* FUENTE

Por esas experiencias también pasaron otros (ya no tan) pibes. Leonardo Martínez nació en Río Negro. Llegó hace más de diez años con la intención de estudiar música y consolidar su banda de rock. Sin embargo hoy, a los 31, sólo toca el saxo para distraerse. Es ingeniero, pero antes vivía en un departamento donde la cucaracha más chica “medía seis metros”. Marcelo Manilban, de 28 y rionegrino, trabaja como asesor de ventas, y también pasó por situaciones complicadas. El resto del grupo conforma un trío especial: Santiago y Celina Martínez son hermanos, ambos de Neuquén. El tiene 27 y trabaja en el sindicato de maestros, Ctera. Y ella, tres años menor, es pareja del misionero Fernando de la Torre, con quien pasa la gorra en las plazas porteñas luego de hacer malabares y acrobacia.
“En el primer trabajo que conseguí me pagaban 700 pesos, sacaba fotocopias a lo perro. Era la época en que me robaban la billetera en el colectivo, hasta que aprendí a ponérmela en el bolsillo”, cuenta Celina. “Después, la cosa fue mejorando: conocí a Fernando y me dediqué a la actuación callejera.” La pareja de clowns tuvo su época de gloria cuando actuaba en el paseo de la costa, pero “los transaron con guita” y tuvieron que buscar otras alternativas. “Nos fuimos a trabajar a escuelas de Neuquén. Allá vas a un jardín y se interesan por lo que hacés. Te dan importancia. Acá, en cambio, venís con la misma onda y te piden que le tires el material por debajo de la puerta. Hay mucha paranoia”, dice Fernando, que también recorrió todo el país con un circo. Estuvo dos años haciendo malabares por las ciudades más remotas. “Digamos que soy el menos porteño. Tengo amigos por todos lados. Dejo algunos y conozco otros”, cuenta el Nowhere man del grupo.
Santiago es distinto. Excepto por su chica, que lo acompaña a todos lados, no se mueve de Buenos Aires. Vino al primer recital de los Stones y la ciudad lo fascinó. “Ni me planteo volver a Neuquén. Acá estoy a gusto. Hay gente de mierda y gente copada en todos lados. Por eso no prejuzgo. Digo que es cuestión de adaptarse”, dice él, y Celina agrega: “El problema es que acá los cancheritos están en masa, allá los identificamos enseguida. Pero es lo mismo”. A Marcelo, en cambio, no le gustaría criar a sus hijos en la gran urbe. “Volvería sí o sí, no quiero que mis hijos se críen en esta ciudad. No sería saludable que vivan lejos de la naturaleza. No me gustaría que se vuelvan locos para ir de Caballito a Palermo en una hora, cuando allá tienen todo a 15 cuadras. Me pasó a mí y no se lo deseo a nadie.”

* CONSIGNA A
Duplica el pasaje de la nota sobre los jóvenes del interior en Buenos Aires comprendido entre "Por esas experiencias" y "malabares y acrobacia.", ambos incluidos.
* CONSIGNA B
En la nota sobre los jóvenes del interior que viven en Buenos Aires, ¿cuánto le pagaban a Celina en el primer trabajo que consiguió?
* CONSIGNA C
Prolonga la nota sobre los jóvenes llegados del interior a Buenos Aires a partir de su última frase.

* DATOS GUARDADOS

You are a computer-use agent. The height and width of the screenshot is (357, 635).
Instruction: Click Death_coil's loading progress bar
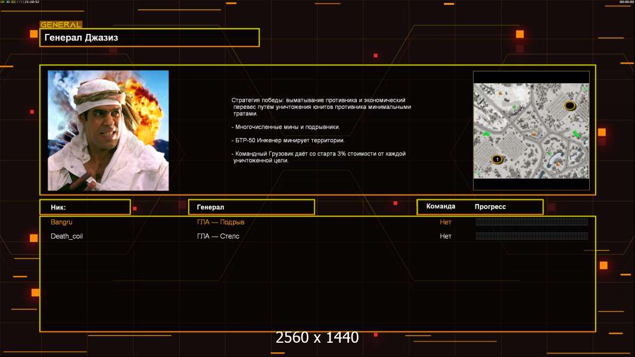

* RESPUESTA A
Por esas experiencias también pasaron otros (ya no tan) pibes. Leonardo Martínez nació en Río Negro. Llegó hace más de diez años con la intención de estudiar música y consolidar su banda de rock. Sin embargo hoy, a los 31, sólo toca el saxo para distraerse. Es ingeniero, pero antes vivía en un departamento donde la cucaracha más chica “medía seis metros”. Marcelo Manilban, de 28 y rionegrino, trabaja como asesor de ventas, y también pasó por situaciones complicadas. El resto del grupo conforma un trío especial: Santiago y Celina Martínez son hermanos, ambos de Neuquén. El tiene 27 y trabaja en el sindicato de maestros, Ctera. Y ella, tres años menor, es pareja del misionero Fernando de la Torre, con quien pasa la gorra en las plazas porteñas luego de hacer malabares y acrobacia.

* RESPUESTA B
700 pesos.

* RESPUESTA C
Pablo, por ejemplo, tuvo que vivir situaciones tremendas. “Vivíamos a sopa. Se acababan los fideos y usábamos pimienta para que nos agarre sed. Esa sed nos obligaba a tomar agua y así nos llenábamos de líquido, y después de hemorroides. La cosa se complicaba cuando era la salud lo que estaba en juego”, relata. El impulso para soportar todo se debe casi siempre al respeto por el esfuerzo que hacen sus padres. “Se privan de un montón de cosas para que nosotros triunfemos acá”, cuenta Santiago. Los lazos entre ellos y sus padres también son distintos de los que tienen en Buenos Aires las familias tipo. “Yo llegué a contar 25 días sin hablar con ellos”, recuerda. “Decía gracias y nada más. Estaba completamente solo. Encima iba a la facultad y no podía meter bocado: eran 200 autómatas escuchando al profesor. Pensé seriamente en irme a la mierda. Pero, pasara lo que pasara, no me podía ir. Era un sinsentido absoluto, una manera de quebrar el orgullo de mis mayores”, reconoce Pablo. “Yo, igual que Pablo, me deprimí mal”, interviene Leonardo. “La banda de rock se separó y todos volvieron a Río Negro, también me peleé con mi novia y me quedé sin trabajo. Fue terrible. Pero, a pesar de todo, vale la pena estar en Buenos Aires.” Ser del interior y llegar a los 30 en Buenos Aires con trabajo, pareja y “buen pasar” es terminar una historia que muchos no pueden vivir. Al final dicen, casi a coro: “Todos vinimos a hacer una inversión, y no podemos fracasar. No podemos ser nada”.